▸ **ASSIGNED TASK**
From the text on genetic engineering in agriculture below, list every trait that crop plants have been genetically modified to have.

Genetic engineering in agriculture

  • Although plants and animals have been genetically engineered to produce proteins used in medicine, the main purpose for genetically engineering them is to meet the global demand for food
  • Crop plants have been genetically modified to be:
    • Resistant to herbicides – increases productivity / yield
    • Resistant to pests – increases productivity / yield
    • Enriched in vitamins – increases the nutritional value

  • Farmed animals have been genetically modified to grow faster. It is rarer for animals to be modified for food production due to ethical concerns associated with this practice
  • Scientists have genetically modified many organisms including bacteria (eg. to produce insulin), sheep (eg. to produce a human blood protein known as AAT), maize (eg. to be resistant to insect attacks), rice (eg. to produce β-carotene to provide vitamin A)
  • The benefits of using genetic engineering rather than the more traditional selective breeding techniques to solve the global demand for food are:
    • Organisms with the desired characteristics are produced more quickly
    • All organisms will contain the desired characteristic (there is no chance that recessive allele may arise in the population)

▸ **DATA EXTRACT**

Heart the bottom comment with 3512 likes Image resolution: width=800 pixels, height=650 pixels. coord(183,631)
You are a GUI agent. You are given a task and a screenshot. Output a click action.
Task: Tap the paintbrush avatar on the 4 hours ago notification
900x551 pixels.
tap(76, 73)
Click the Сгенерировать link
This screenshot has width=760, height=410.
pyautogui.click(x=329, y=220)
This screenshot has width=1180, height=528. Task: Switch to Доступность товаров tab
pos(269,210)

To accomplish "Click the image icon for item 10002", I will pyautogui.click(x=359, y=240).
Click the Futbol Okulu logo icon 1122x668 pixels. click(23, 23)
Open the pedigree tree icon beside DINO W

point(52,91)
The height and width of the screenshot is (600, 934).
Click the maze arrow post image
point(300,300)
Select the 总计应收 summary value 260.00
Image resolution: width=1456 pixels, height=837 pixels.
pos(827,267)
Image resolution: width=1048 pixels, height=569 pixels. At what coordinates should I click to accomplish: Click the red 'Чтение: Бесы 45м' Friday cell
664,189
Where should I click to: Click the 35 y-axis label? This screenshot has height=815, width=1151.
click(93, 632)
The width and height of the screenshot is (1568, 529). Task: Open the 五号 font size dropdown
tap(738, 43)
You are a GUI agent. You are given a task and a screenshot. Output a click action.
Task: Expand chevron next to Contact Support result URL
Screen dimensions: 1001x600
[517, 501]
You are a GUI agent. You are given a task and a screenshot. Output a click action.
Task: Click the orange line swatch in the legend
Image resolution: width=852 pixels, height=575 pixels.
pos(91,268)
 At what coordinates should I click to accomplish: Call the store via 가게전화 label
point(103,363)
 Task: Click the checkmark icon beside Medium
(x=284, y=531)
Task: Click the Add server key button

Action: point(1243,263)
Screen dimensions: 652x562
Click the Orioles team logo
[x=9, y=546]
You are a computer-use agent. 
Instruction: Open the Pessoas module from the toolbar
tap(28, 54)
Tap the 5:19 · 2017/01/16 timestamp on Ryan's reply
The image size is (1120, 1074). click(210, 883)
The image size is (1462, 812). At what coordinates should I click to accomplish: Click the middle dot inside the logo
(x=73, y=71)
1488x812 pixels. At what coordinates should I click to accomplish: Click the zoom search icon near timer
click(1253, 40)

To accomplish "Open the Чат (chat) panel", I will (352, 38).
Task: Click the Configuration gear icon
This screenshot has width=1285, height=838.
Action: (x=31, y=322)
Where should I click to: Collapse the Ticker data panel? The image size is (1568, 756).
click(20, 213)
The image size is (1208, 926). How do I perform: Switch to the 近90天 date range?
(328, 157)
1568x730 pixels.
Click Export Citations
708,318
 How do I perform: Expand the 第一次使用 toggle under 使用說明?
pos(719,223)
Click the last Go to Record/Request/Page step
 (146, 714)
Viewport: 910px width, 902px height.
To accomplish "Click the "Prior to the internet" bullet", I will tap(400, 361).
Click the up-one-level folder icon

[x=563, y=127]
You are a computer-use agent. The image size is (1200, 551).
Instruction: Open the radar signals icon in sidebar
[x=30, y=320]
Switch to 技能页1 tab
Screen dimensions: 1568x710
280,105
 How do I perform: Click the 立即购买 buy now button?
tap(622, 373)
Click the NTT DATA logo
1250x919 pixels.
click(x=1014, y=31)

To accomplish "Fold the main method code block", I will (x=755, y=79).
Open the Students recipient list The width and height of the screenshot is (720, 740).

▸ **RESULT OF THE EXERCISE**
- Resistant to herbicides
- Resistant to pests
- Enriched in vitamins